A roundup of the sports information of the week
BOXING—The New York State Athletic Commission suspended the promoter's license of Rosensohn Enterprises, Inc. (Kahn, Velella & Co.) and the matchmaker's license of Bill Rosensohn. Commission Chairman Melvin Krulewitch said the action was based on Rosensohn's account of the behind-scenes power scramble at the time of the Johansson-Patterson fight as first told in SPORTS ILLUSTRATED.
FOOTBALL—Hard on the heels of Bill Shea's announced third major baseball league Lamar Hunt, 26-year-old Texas oil millionaire, disclosed the formation of a second professional football league. Four of the six cities so far franchised are also included in Shea's baseball league: New York, Houston, Minneapolis-St. Paul, Denver (represented in both leagues by Robert Howsam), might presumably share the same stadiums. The two other football cities are Dallas and Los Angeles. The new league—to be called the American Football League—plans to kick off in the fall of 1960.
Bert Bell, NFL commissioner, announced that all 76 National League games will be taped for TV and the best 26 repeated postseason as a source of player pension funds.
HORSE RACING—In the 57th running of the $57,500 Saratoga Handicap Bald Eagle, running third in the swing to the back-stretch took flight under the whipping hand of Manuel Ycaza for a neck victory over Grey Monarch (see below). A 7-5 choice, the Cain Hoy Stable colt, carrying top weight of 120 pounds, covered the mile and a quarter in a snappy 2:03.

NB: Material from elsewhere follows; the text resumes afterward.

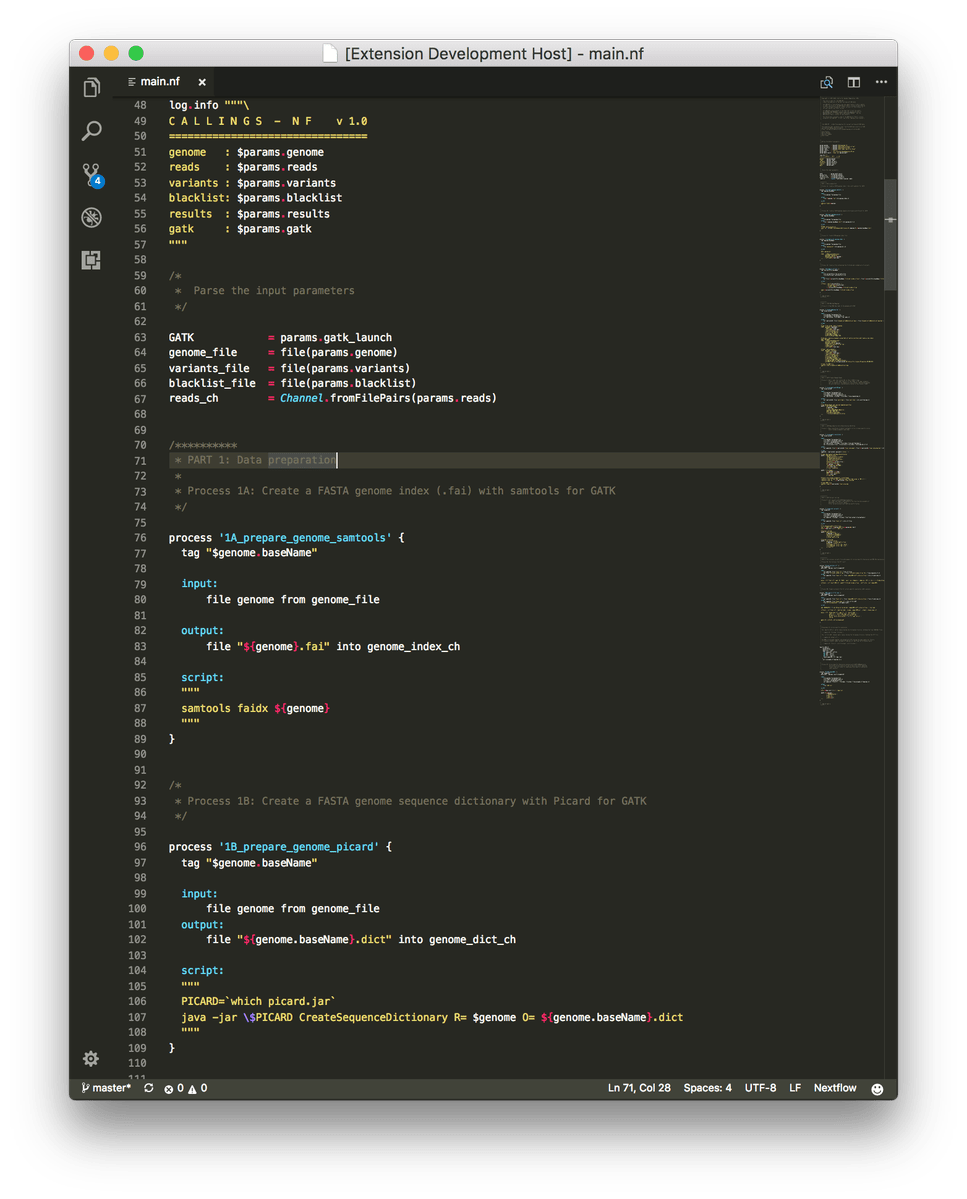Click the split editor icon
Viewport: 967px width, 1199px height.
854,82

The never-ending search for a bargain in horseflesh (SI, July 27) reached a climax in the annual Saratoga Yearling Sale of Thoroughbreds, where 249 head went for a total of $2,775,300—an average of $11,145. The Saratoga sale rounded out a lively three-week selling and buying period in California, Kentucky and New York, which between July 27 and August 14 saw 653 yearlings go under the hammer for a record total of $6,922,600 at an impressive average of $10,601.
GOLF—Burly Mike Souchak, 32, choked off all competition in the $25,000 Motor City open in Detroit by whacking out a blistering 72-hole total of 268, 16 under par, five strokes under the old tournament record, including four straight birdies in the second round for a 63 and a course-record tie at Rolling Meadowbrook CC. With the government now taking the larger part of his earnings, Souchak headed home to spend the rest of the year with his family.